The importance of language

Language is very important when it comes to our beliefs. There are people who dismiss specific language to describe theological and philosophical beliefs as unimportant. They sometimes claim that the words we use to describe and define our faith are unimportant when compared to the significance of loving others. It is obvious that love is the highest virtue, and the one that should define all of our actions and attitudes, but the language and words we use or don't use to define our faith cannot be dismissed.

Language is so important because it shapes the way we perceive everything in our life. Our experiences are limited to a degree by the language we have or don't have to express those experiences. For example, children, as they are learning to speak have only a small vocabulary and thus can experience less about any given situation. This is prevalent in almost every area of life from scholarly issues to car mechanics. For those of us who are not highly educated about engines and car repairs, think how we describe problems with our vehicle to mechanics. I tend to say there is a knock, squeak, or bump in the engine. Then I will usually throw in some dramatic hand motions to get my point across. My ability to experience the situation with my car is limited by my understanding of the working and language of the engine. My mechanic will interpret my uneducated rambling as a loose fan belt, broken engine mount, or warped rotors. He takes my general words and puts form and function to them because he understands the language of engines and can more richly and specifically deal with the situation.

Our faith is the same way. Paul admonishes his churches to move beyond the "milk" of the Gospel to the "meat" of the Gospel. Grow beyond the childlike simple concepts to a deeper understanding and experience of Christ. When we dismiss theology and the significance of words, vocabulary, and specific terms, we are limiting our experience of God and our ability to grow in our faith.
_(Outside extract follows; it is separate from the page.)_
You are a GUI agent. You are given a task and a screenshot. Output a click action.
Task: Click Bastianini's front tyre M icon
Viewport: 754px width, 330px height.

We have large words in the Christian faith, justification, sanctification, glorification and so on. We shouldn't use these large words to confuse or exclude others, but if we dismiss our understanding of these terms as insignificant, we are choosing to say that our ability to understand God and our relationship with Christ is also insignificant.

Is everyone a scholar? No, that is not the point, the point is to pursue a relationship with Christ that includes being specific about the words we use. One last example, the major difference between Jehovah's Witnesses, Mormans, and Evangelical Christianity boils down to a few words. The difference between heaven and hell is the words we believe about Christ. Words are important, eternally so.